Aim of the exercise: Without the images, output each record below as it stands.

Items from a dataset
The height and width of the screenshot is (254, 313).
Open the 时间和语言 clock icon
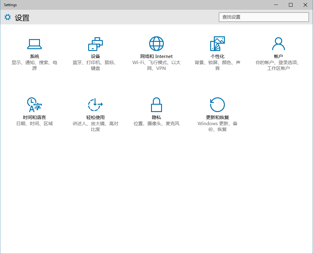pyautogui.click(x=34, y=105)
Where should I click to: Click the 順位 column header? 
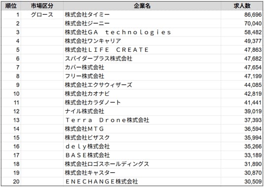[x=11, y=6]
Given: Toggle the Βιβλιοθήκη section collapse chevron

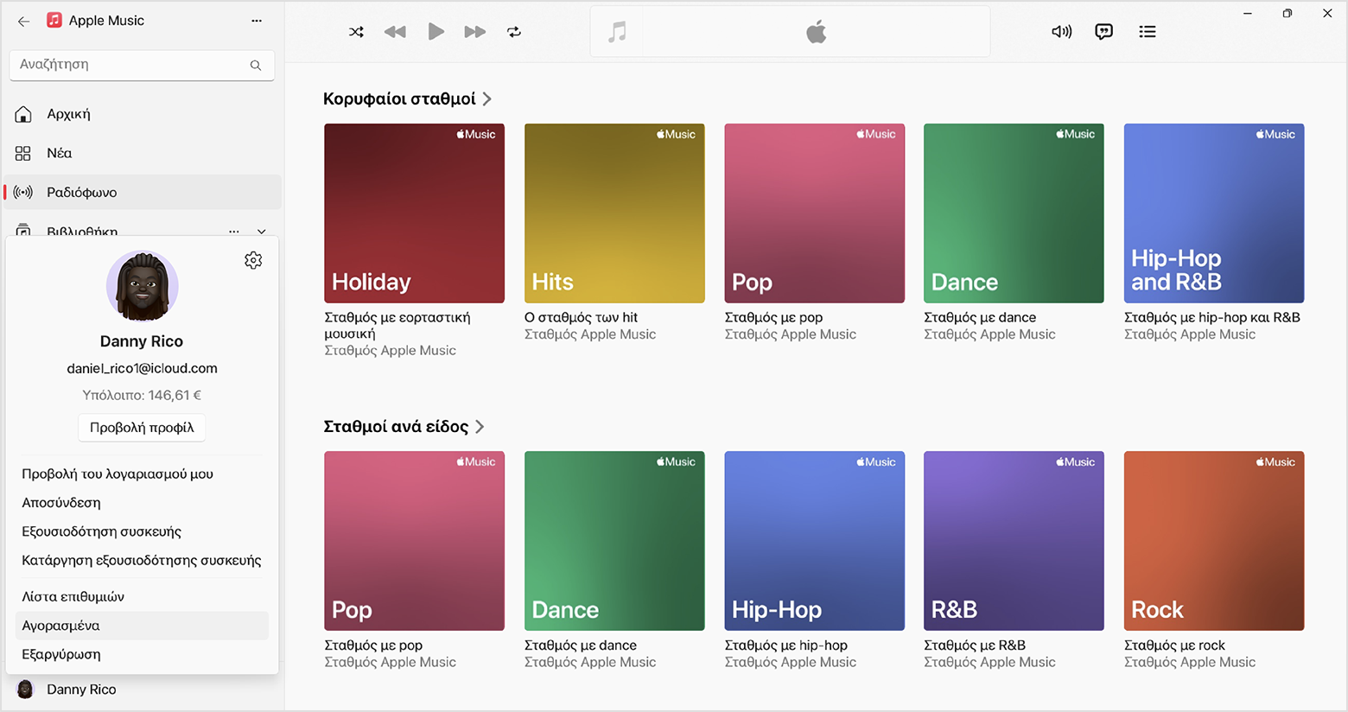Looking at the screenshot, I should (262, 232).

Answer to the exercise:
The height and width of the screenshot is (254, 313).
Open the 时间和语言 clock icon
pyautogui.click(x=34, y=105)
Where should I click to: Click the 順位 column header? 
[x=11, y=6]
Given: Toggle the Βιβλιοθήκη section collapse chevron

Looking at the screenshot, I should (262, 232).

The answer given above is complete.